=== SELECTED EXCERPT ===
↓↓↓
On a visit several years ago to Memphis, TN, Jeanne and I had the opportunity to visit the U.S. Civil Rights Museum. The museum is located in the Loraine Motel building where Dr. Martin Luther King, Jr. was assassinated in 1968.

Should you get a chance to go there, pay no attention to the tourist brochures which say the tour takes one and a half hours. Plan on at least three hours. What you see there will cause you, many times, to pause and reflect on what our nation and its people have gone through since the signing of the Declaration of Independence.

On April 4, 1968, James Earl Ray fired one shot from a rifle that killed Dr. King as he was standing on the second floor balcony of the Loraine Motel.

Ray had taken a room on the second floor of a boarding house located on a small hill across the street from the motel.

Entering the boarding house museum, I was immediately struck by the location of the entrance. The entrance is from street level behind the boarding house. To get inside, you enter from underground.
↑↑↑
=== SET OF TASKS ===
[1] From the passage on the Civil Rights Museum, set down the stretch from "On April 4, 1968, James" through "enter from underground." with no changes.
[2] Summarize the passage on the Civil Rights Museum in three sentences.

=== DATASET RECORDS ===
↓↓↓
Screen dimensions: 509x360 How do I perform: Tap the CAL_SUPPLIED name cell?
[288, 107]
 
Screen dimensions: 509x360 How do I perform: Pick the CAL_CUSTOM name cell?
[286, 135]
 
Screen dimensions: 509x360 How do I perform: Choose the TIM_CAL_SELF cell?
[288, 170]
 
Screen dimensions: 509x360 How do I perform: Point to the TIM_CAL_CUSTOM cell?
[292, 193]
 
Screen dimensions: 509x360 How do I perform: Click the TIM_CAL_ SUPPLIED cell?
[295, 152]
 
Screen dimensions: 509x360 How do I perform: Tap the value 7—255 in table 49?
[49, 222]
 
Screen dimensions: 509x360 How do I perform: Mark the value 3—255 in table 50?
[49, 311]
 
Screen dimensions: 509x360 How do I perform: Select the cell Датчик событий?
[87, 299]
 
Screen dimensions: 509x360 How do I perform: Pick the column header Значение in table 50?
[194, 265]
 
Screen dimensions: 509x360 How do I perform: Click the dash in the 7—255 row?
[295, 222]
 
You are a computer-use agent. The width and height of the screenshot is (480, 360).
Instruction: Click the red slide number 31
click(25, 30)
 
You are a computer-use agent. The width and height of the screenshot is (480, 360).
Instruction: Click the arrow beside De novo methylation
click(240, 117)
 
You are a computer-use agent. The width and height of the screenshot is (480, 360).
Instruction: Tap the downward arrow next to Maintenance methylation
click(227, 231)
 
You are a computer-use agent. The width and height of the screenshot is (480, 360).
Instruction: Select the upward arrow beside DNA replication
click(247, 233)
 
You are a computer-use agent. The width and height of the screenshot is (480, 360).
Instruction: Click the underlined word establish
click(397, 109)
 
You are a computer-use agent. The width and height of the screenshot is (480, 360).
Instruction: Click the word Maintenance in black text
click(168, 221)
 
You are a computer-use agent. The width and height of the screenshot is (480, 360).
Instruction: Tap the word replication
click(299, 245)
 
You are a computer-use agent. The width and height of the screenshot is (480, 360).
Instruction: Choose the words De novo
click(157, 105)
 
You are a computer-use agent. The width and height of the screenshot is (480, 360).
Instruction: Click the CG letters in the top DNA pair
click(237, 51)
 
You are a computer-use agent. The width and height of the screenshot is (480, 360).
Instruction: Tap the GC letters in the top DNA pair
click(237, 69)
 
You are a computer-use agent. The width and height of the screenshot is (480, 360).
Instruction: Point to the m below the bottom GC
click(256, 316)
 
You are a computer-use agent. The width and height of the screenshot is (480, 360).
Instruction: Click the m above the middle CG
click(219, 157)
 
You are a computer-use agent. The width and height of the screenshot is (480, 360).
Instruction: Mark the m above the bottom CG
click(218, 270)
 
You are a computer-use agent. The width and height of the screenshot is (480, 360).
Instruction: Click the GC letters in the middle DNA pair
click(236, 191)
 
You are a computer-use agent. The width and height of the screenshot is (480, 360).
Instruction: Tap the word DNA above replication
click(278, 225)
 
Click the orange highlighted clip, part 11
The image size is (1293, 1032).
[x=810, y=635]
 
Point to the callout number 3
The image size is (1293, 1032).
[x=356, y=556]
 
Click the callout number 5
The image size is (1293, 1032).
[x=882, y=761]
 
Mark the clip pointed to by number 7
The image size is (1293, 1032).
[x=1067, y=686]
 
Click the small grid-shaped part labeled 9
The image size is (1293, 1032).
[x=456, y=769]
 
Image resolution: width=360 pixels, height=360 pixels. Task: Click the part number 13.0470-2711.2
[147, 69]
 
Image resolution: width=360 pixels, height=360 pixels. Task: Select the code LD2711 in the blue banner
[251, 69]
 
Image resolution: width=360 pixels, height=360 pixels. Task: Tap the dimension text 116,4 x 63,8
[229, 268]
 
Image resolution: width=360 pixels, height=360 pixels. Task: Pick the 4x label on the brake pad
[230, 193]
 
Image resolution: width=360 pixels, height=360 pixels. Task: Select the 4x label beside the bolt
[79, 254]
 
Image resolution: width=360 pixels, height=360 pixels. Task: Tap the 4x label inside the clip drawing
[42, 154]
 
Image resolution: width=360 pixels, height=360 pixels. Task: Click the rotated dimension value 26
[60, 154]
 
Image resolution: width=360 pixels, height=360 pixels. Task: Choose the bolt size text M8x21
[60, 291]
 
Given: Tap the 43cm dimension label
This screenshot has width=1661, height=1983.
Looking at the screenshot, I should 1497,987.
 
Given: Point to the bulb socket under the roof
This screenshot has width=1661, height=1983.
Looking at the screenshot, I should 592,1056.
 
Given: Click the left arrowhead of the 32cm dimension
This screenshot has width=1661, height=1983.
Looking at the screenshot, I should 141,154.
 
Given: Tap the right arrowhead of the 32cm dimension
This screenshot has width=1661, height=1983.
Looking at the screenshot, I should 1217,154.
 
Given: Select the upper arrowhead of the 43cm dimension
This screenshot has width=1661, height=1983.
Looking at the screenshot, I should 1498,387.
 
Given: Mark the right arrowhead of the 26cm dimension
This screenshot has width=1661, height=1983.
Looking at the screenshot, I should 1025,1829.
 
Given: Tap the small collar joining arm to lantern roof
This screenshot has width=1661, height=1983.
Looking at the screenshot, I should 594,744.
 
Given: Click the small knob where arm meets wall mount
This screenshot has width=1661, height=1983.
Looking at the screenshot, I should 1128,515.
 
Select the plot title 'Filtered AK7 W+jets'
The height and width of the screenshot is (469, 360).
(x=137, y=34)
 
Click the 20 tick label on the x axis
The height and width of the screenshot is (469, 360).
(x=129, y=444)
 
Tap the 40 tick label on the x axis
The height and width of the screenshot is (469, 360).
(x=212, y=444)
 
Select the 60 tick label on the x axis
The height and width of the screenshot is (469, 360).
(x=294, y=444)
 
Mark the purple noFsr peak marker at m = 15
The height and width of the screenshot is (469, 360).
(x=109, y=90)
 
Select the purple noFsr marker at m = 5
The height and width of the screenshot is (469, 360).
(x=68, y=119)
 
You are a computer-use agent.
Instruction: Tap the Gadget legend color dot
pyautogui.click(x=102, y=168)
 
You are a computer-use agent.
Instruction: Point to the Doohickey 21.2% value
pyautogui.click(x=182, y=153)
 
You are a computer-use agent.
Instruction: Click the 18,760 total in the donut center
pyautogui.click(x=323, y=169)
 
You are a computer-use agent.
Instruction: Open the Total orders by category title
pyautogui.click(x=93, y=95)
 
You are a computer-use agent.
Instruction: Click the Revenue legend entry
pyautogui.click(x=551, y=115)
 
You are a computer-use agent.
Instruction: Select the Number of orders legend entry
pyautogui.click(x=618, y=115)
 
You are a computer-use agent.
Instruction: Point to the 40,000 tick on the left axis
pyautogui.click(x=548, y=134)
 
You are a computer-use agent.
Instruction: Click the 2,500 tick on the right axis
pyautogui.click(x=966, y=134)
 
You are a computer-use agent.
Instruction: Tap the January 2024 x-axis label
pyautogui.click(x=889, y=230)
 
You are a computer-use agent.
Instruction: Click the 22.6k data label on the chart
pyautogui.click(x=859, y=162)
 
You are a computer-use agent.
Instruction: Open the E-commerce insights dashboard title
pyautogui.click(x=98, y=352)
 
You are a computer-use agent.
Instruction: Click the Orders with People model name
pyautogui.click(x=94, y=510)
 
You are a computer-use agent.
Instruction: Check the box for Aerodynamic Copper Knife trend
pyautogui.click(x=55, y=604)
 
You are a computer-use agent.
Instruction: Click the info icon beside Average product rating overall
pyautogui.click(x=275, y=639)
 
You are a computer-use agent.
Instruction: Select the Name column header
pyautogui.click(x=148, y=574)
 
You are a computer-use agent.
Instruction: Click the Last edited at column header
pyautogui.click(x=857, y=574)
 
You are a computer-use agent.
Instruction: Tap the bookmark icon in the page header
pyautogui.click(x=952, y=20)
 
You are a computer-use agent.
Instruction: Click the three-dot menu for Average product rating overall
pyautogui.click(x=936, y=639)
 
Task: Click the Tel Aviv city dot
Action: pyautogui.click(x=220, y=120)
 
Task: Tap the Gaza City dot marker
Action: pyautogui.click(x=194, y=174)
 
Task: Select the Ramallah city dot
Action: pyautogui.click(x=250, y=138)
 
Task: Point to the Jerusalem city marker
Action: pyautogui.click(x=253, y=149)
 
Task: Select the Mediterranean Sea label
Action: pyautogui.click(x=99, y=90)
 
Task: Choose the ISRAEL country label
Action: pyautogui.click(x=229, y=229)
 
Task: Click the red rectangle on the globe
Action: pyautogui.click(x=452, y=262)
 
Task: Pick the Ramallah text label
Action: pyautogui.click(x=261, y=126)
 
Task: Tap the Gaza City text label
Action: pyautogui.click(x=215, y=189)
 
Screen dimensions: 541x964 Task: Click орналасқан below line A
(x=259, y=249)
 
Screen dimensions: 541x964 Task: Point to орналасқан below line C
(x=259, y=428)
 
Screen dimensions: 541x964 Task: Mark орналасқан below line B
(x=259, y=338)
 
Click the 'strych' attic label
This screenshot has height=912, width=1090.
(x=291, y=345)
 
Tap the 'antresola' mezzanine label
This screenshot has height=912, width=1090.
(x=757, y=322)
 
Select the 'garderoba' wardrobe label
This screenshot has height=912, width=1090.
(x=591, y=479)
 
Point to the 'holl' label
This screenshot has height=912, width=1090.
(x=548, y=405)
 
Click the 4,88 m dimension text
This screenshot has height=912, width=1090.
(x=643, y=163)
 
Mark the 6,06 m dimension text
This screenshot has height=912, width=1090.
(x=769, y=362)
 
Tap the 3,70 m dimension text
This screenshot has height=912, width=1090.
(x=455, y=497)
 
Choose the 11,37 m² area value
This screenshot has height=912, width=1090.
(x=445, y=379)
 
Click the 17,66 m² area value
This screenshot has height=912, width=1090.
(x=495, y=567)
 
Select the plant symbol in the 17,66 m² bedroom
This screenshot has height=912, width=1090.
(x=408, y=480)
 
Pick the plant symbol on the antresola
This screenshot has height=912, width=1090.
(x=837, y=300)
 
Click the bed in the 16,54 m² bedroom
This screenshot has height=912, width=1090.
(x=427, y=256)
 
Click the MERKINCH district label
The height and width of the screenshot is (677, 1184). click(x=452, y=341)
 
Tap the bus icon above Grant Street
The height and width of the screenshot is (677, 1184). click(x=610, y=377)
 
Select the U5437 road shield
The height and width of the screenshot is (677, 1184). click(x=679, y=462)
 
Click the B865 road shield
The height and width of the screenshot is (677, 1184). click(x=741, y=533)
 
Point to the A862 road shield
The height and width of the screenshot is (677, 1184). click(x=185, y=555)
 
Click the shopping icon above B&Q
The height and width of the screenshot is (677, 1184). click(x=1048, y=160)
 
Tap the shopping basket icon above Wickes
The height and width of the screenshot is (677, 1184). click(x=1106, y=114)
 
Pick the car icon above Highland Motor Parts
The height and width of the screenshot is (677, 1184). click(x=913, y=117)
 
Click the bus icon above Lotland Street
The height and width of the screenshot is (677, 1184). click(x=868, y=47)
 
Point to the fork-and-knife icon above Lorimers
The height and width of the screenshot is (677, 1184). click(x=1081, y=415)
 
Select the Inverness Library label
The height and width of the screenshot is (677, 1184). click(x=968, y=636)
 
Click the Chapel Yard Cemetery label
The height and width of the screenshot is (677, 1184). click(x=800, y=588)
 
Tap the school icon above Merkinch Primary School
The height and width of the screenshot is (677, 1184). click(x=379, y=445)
↑↑↑
=== TASK RESULTS ===
[1]
On April 4, 1968, James Earl Ray fired one shot from a rifle that killed Dr. King as he was standing on the second floor balcony of the Loraine Motel.

Ray had taken a room on the second floor of a boarding house located on a small hill across the street from the motel.

Entering the boarding house museum, I was immediately struck by the location of the entrance. The entrance is from street level behind the boarding house. To get inside, you enter from underground.

[2] The writer recalls visiting the U.S. Civil Rights Museum in Memphis, which occupies the Loraine Motel building where Dr. Martin Luther King, Jr. was assassinated in 1968. The writer advises allowing at least three hours there rather than the hour and a half the brochures suggest. On April 4, 1968, James Earl Ray, who had taken a second-floor room in a boarding house across the street, killed Dr. King with a single rifle shot as he stood on the motel's second-floor balcony, and the boarding house museum is entered from underground through a street-level entrance behind the building.